Extracted information >>
BEGIN

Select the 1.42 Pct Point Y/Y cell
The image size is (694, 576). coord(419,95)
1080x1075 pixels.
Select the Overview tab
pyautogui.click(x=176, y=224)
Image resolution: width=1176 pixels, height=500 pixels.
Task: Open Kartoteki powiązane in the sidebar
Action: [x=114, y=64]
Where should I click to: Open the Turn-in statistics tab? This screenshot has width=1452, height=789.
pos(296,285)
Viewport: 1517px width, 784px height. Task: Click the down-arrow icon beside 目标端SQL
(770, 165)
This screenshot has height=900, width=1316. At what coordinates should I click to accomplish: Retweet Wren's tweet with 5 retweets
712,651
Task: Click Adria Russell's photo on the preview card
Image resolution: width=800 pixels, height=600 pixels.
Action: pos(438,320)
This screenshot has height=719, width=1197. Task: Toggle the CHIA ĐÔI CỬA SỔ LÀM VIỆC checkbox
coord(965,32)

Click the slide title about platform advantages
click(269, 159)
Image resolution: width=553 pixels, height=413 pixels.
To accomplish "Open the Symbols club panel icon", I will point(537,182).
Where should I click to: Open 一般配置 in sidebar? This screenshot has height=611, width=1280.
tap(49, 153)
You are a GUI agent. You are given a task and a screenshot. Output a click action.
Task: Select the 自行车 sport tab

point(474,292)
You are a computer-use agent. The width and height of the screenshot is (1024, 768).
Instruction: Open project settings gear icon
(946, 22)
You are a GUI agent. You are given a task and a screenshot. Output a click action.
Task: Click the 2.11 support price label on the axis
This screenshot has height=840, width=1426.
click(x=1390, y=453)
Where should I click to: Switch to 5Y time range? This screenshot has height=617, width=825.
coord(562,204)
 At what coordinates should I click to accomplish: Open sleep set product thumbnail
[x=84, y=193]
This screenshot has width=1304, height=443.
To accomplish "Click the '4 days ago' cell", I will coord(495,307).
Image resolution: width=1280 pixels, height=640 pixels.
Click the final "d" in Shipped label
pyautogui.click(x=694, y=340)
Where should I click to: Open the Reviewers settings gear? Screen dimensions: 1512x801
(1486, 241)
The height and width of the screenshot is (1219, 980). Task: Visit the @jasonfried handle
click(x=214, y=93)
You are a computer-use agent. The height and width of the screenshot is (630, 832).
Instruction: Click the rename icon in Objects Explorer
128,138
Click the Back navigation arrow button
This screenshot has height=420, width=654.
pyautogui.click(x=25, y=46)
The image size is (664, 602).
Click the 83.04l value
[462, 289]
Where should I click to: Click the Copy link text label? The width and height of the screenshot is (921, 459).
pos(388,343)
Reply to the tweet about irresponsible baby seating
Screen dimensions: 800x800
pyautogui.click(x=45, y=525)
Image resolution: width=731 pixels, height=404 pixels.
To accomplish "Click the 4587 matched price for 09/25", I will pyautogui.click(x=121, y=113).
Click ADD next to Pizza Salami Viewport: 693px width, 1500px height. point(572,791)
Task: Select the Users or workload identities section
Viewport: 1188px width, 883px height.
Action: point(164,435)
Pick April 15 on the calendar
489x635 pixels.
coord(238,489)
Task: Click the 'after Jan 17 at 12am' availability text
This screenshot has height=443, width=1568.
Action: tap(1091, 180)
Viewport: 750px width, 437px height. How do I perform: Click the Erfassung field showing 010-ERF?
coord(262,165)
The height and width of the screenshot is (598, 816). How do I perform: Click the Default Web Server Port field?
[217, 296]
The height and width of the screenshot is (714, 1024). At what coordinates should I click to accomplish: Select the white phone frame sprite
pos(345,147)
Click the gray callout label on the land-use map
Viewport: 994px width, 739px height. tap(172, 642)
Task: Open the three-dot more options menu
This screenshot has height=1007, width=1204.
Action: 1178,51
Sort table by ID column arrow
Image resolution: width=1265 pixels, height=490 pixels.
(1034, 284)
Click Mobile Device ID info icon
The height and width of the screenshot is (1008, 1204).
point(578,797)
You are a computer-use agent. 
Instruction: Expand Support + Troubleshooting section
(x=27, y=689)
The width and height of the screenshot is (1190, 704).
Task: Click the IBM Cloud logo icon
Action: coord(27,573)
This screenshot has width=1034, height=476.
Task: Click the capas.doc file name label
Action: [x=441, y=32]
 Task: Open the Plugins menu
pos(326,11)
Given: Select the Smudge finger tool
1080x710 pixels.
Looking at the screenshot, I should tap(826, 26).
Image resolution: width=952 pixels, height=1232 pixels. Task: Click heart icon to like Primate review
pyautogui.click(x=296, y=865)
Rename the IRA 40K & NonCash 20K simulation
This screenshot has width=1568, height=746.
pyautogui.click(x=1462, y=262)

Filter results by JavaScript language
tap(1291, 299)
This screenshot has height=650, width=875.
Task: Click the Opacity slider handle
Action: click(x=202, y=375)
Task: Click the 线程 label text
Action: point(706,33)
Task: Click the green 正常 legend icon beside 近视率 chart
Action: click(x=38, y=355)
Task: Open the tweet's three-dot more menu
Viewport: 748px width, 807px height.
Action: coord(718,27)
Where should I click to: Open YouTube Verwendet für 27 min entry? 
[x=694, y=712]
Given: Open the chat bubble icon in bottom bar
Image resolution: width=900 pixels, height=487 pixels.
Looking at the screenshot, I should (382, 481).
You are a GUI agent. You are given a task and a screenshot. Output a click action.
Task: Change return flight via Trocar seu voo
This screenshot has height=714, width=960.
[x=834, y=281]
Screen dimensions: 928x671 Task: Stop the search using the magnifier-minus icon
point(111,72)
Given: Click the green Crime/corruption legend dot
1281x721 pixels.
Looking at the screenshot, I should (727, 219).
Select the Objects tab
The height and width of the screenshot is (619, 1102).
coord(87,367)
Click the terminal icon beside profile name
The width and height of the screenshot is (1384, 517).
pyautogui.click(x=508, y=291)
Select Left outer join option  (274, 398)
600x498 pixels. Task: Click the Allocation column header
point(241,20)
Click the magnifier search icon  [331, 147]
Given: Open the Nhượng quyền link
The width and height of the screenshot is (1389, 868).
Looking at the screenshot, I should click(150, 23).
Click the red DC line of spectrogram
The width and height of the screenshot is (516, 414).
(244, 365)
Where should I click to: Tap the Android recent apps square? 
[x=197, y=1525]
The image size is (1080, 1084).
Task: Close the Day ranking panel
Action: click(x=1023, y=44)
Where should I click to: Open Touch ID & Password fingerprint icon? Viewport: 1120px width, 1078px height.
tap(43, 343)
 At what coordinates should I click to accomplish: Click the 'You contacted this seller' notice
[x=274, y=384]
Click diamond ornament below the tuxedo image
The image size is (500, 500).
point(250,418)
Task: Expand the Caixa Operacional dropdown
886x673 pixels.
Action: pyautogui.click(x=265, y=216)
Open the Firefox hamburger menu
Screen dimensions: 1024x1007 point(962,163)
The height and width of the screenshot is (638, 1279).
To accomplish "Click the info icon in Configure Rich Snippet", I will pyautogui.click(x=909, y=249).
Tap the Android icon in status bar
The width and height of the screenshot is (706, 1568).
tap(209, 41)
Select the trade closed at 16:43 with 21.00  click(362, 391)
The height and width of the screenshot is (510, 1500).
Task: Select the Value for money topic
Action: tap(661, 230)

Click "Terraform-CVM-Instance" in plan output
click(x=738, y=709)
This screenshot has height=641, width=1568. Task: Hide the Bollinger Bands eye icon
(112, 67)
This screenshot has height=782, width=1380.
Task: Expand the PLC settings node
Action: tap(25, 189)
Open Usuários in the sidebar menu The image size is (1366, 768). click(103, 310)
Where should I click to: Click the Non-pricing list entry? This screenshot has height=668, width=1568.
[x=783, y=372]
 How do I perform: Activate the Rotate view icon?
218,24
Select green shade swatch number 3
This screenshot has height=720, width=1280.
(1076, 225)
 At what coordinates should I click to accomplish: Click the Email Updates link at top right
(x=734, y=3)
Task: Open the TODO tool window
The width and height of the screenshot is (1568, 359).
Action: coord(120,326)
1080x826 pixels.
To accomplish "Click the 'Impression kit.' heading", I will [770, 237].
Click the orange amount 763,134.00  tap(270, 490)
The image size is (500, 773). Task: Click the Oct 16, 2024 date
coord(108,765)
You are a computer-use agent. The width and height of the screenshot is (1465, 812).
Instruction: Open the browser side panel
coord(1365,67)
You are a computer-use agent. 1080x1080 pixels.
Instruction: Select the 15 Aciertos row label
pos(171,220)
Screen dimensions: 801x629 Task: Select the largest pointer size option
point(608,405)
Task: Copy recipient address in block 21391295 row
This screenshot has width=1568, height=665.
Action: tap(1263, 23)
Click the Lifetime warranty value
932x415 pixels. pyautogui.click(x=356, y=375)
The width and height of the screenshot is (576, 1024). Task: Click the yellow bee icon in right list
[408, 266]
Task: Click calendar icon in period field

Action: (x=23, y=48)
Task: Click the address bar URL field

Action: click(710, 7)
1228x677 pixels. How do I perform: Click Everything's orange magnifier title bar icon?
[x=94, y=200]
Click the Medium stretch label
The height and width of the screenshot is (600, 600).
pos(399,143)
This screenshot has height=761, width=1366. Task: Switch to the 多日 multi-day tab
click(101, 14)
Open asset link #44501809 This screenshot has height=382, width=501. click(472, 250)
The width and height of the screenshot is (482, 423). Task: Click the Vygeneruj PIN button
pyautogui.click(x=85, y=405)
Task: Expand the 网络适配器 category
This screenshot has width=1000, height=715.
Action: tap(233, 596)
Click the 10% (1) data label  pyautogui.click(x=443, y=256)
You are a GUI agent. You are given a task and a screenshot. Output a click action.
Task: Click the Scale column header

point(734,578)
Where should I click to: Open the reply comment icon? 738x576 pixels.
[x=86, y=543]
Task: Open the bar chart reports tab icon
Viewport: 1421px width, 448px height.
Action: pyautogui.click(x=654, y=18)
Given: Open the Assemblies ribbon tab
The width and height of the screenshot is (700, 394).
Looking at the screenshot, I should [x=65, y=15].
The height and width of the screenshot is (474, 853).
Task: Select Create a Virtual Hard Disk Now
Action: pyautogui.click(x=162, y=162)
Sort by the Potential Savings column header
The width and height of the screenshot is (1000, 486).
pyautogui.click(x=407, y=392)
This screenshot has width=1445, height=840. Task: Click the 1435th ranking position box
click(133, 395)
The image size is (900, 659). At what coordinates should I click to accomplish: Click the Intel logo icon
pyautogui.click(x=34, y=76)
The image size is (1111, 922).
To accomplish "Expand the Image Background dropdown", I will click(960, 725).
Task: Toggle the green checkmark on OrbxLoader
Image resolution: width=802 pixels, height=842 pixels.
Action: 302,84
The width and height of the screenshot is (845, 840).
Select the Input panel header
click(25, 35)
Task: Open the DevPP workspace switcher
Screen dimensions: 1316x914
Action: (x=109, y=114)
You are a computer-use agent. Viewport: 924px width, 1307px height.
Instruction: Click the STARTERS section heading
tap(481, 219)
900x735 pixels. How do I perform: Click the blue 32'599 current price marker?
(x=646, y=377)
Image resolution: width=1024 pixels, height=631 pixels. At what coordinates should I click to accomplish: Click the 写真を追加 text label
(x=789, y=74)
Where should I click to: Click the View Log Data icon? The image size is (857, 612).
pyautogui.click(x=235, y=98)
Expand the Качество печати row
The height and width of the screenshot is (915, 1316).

END

Instructions for the task >> Identify the lines above that contain the word "more", then copy them.

Exercise result >>
Task: Open the three-dot more options menu
Task: Open the tweet's three-dot more menu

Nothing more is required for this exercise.